Saved data entries
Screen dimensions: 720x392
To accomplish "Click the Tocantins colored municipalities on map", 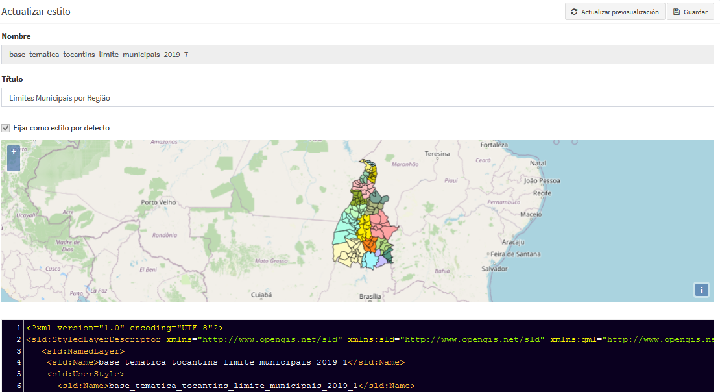I will click(x=365, y=215).
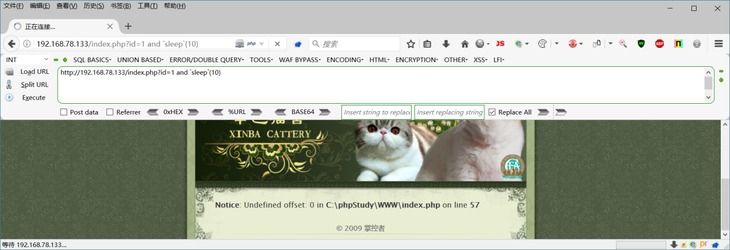Go to home page icon
The image size is (730, 250).
click(x=465, y=44)
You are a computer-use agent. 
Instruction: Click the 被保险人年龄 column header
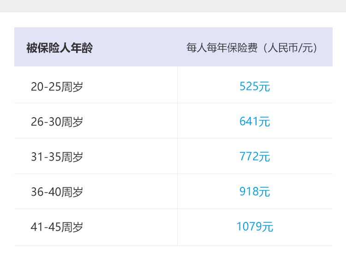tap(60, 48)
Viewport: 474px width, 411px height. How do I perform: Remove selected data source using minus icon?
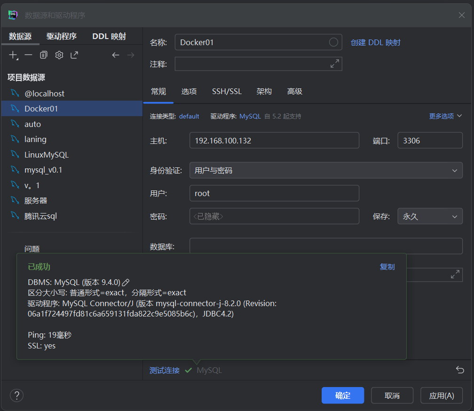[28, 55]
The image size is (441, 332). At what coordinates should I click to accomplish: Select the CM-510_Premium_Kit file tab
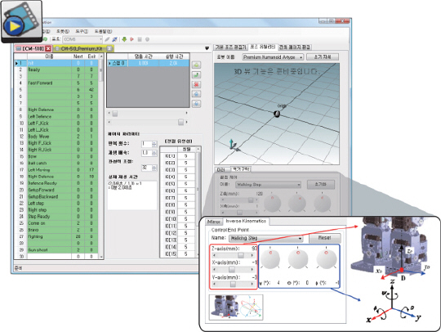(82, 49)
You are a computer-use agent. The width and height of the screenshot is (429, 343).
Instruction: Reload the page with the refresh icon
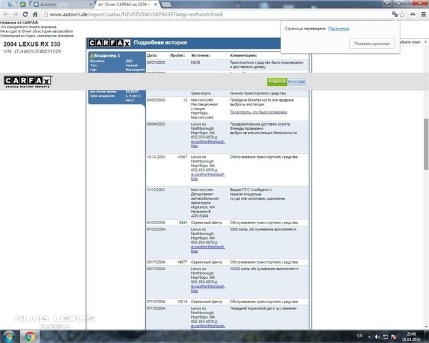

__Exercise aim__
With the pictures left out, copy exactly the lines from the line holding "The image size is (441, 332)." through the final line of the records, including both.

__Solution__
The image size is (441, 332). At what coordinates should I click to accomplish: Select the CM-510_Premium_Kit file tab
(82, 49)
You are a computer-use agent. The width and height of the screenshot is (429, 343).
Instruction: Reload the page with the refresh icon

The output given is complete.